[Saved entries]
=====
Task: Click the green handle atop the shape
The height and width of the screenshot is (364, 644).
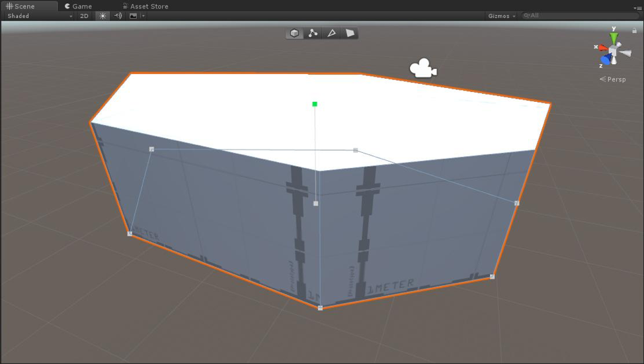Action: [x=315, y=104]
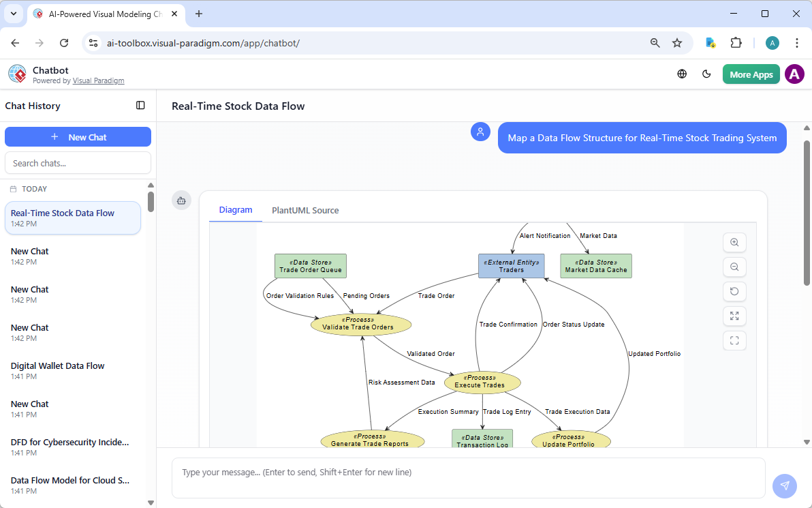Screen dimensions: 812x508
Task: Expand the diagram to full size
Action: [734, 316]
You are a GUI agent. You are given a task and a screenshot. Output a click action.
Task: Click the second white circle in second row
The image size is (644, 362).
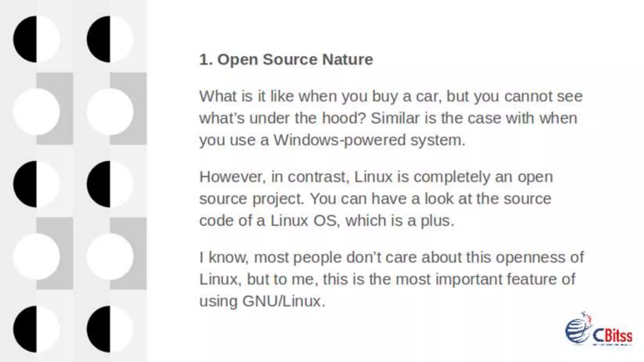tap(110, 112)
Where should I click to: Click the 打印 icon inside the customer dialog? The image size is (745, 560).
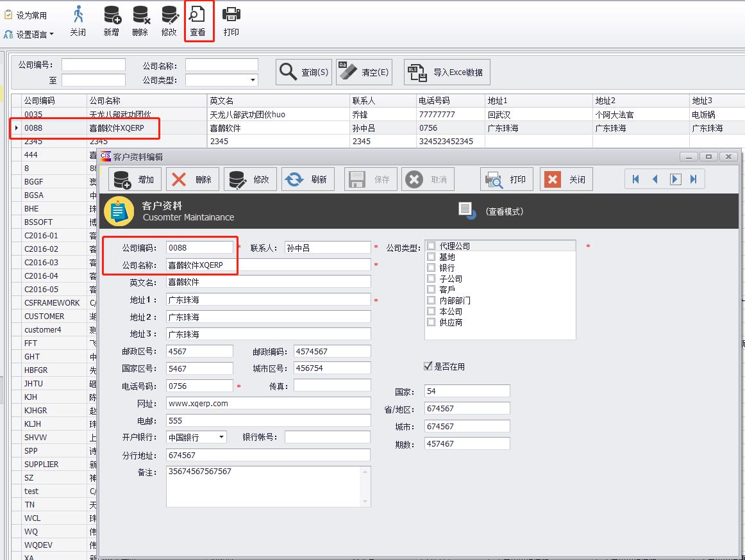(506, 179)
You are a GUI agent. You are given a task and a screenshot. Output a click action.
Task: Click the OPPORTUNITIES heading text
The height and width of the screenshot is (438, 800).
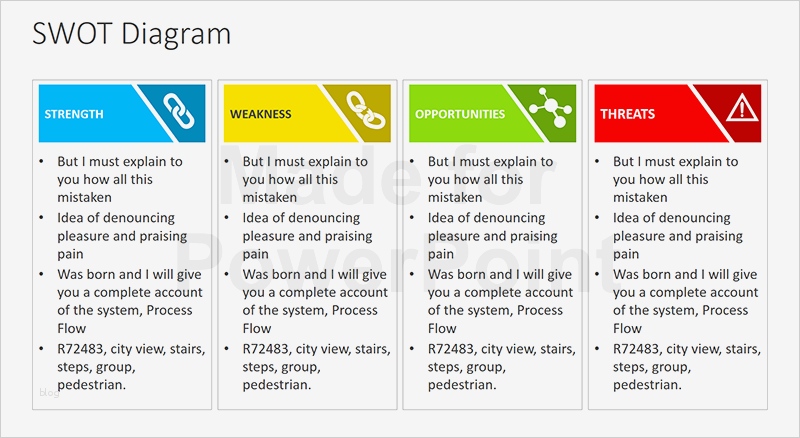[x=460, y=114]
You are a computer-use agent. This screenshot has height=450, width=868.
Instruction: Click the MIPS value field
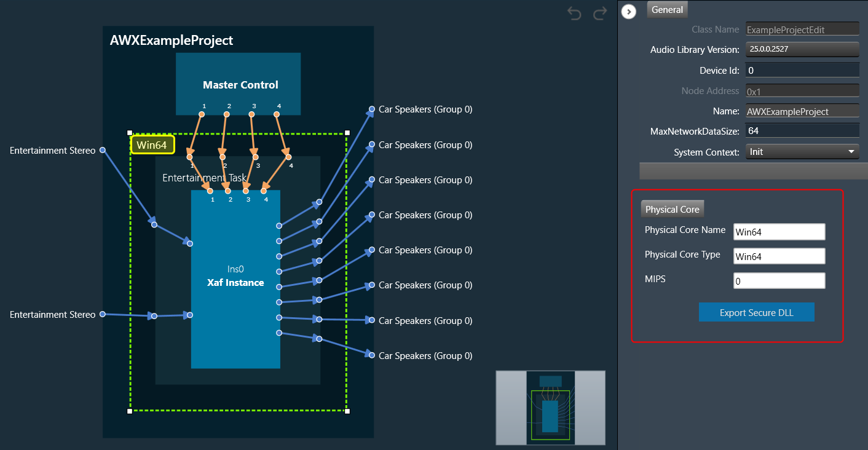click(x=779, y=281)
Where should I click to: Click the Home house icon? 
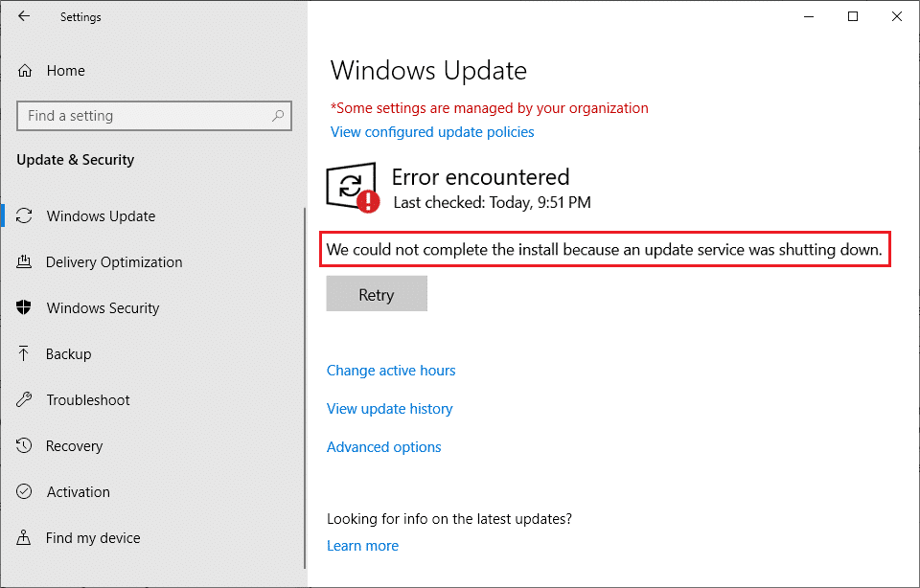pyautogui.click(x=26, y=71)
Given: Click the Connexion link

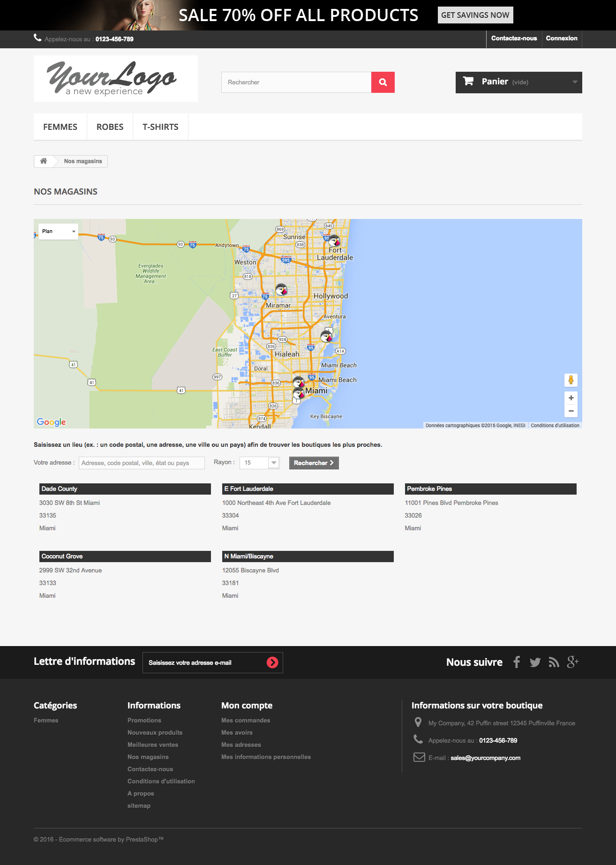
=====
Line by line, transcribe the records exactly, omitting the images.

Task: Click the green handle atop the shape
The height and width of the screenshot is (364, 644).
Action: [x=315, y=104]
Screen dimensions: 812x508
Task: Expand the diagram to full size
Action: [734, 316]
You are a GUI agent. You are given a task and a screenshot. Output a click action.
Task: Click the second white circle in second row
The image size is (644, 362).
tap(110, 112)
Where should I click to: Click the 打印 icon inside the customer dialog? The image size is (745, 560).
(506, 179)
You are a GUI agent. You are given a task and a screenshot. Output a click action.
Task: Click the OPPORTUNITIES heading text
The height and width of the screenshot is (438, 800).
[x=460, y=114]
You are a computer-use agent. This screenshot has height=450, width=868.
Instruction: Click the MIPS value field
click(x=779, y=281)
Where should I click to: Click the Home house icon? 
pyautogui.click(x=26, y=71)
Given: Click the Connexion link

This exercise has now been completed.